Cashen Keeler: Great. Thanks. I’ll turn over.
Timothy Donahue: Thank you.
Operator: Thank you. Our next question is from the line of Arun Viswanathan from RBC Capital Markets. Your line is open. You may begin.
Arun Viswanathan: Great. Thanks for taking my question. I guess, yes, so overall, North American volumes have been quite strong, in line with your expectations. Obviously, promotional activity does appear to be in line with your expectations as well. Maybe you could just comment on that. And then as it relates to Europe, it looks like you are ahead a little bit on your profit recovery there. So how do you see that trending into next year? I guess, specifically, do you expect low single-digit volume growth for North America and then expect maybe Europe to improve on the profitability that you’ve seen before that $259 million in EBIT? Thanks.

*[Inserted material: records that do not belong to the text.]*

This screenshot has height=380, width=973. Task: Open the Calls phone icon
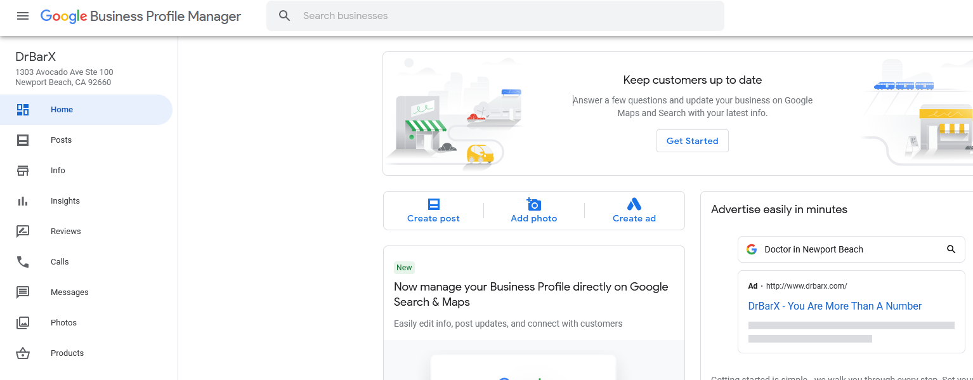pyautogui.click(x=23, y=262)
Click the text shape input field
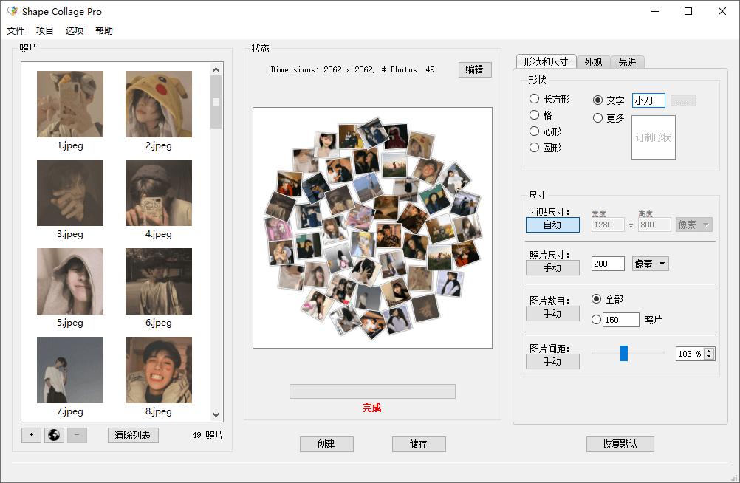 pyautogui.click(x=648, y=100)
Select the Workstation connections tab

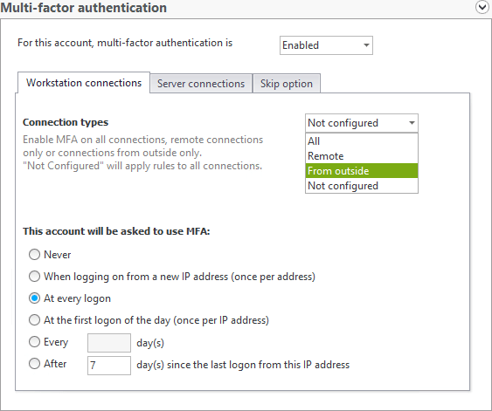[84, 83]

Timothy Donahue: Yes. So, Arun, stay on the call because I’m probably going to forget one of these questions. But the first thing I would say is that as we said, North American volumes up 12.6%. That’s against last year’s third quarter where we were down 6%, maybe the market was down 5% or 6% as well last year in the third quarter. And for a market that’s as big and stable historically as North America, that’s the worst quarter I can remember in my 30-plus years for the North American can market. Certainly, we have other markets based on their emerging status around the world that could be plus or minus big numbers. But at a market as big and stable as North America, we never experienced anything like we did in the third quarter last year.
So roughly half of the gain we had this year was a recovery from an extremely weak third quarter last year. And then the balance, really customers beginning to pick-up their promotions perhaps as early as May, as we said on the second quarter call and pushing well into the third quarter. And as we sit here today in October, still promoting at much greater levels than we saw last year. So that’s that. On Europe, yes, I think we always told you that — I think we initially told you that we thought in ’23, we’d be halfway back to our ’21 income levels. We’re probably going to be closer to 75% of the way back to the ’21 income level, and the goal is to be fully back to that ’21 level through the end of next year, plus or minus a couple of bucks for currency, always hard to estimate what currency is going to do.
Did I answer all your questions or not?
Arun Viswanathan: Yes. That was great. If I could have one follow-up. Just on capital return, you are seeing that inflection point on free cash flow next year with the lower capex. So how do you expect to kind of use those extra free cash flow dollars? Would they be allocated more towards share repurchase potentially? Thanks.
Timothy Donahue: Yes. So historically, the packaging industry, the can industry, we’ve used a method of generating a lot of cash flow in lower growth scenarios, generating a lot of cash, using that to pay down debt and buy back stock and pushing EPS growth, 5% to 10%, and 10% to 12% each year. I think increasingly, we’re hearing from many shareholders that given where interest rates are and where they are likely to go and where they are likely to stay for a prolonged period of time, they would prefer that leverage might necessarily need to be lower than our 3 times to 3.5 times. And so we’ll continue to look at that in the face of upcoming maturities, and it’s not just our maturities that we have coming due, but the entire high-yield bond landscape has maturities coming due.
And most of those bonds will be refinanced at higher rates than we currently have on the balance sheet now. And I think the — if you do the math, it’s not so clear that buying back stock is better than paying down debt at this point. So we are listening closely to many of our shareholders, especially our larger shareholders who are now calling for a little less leverage than we would have been more comfortable with in the past.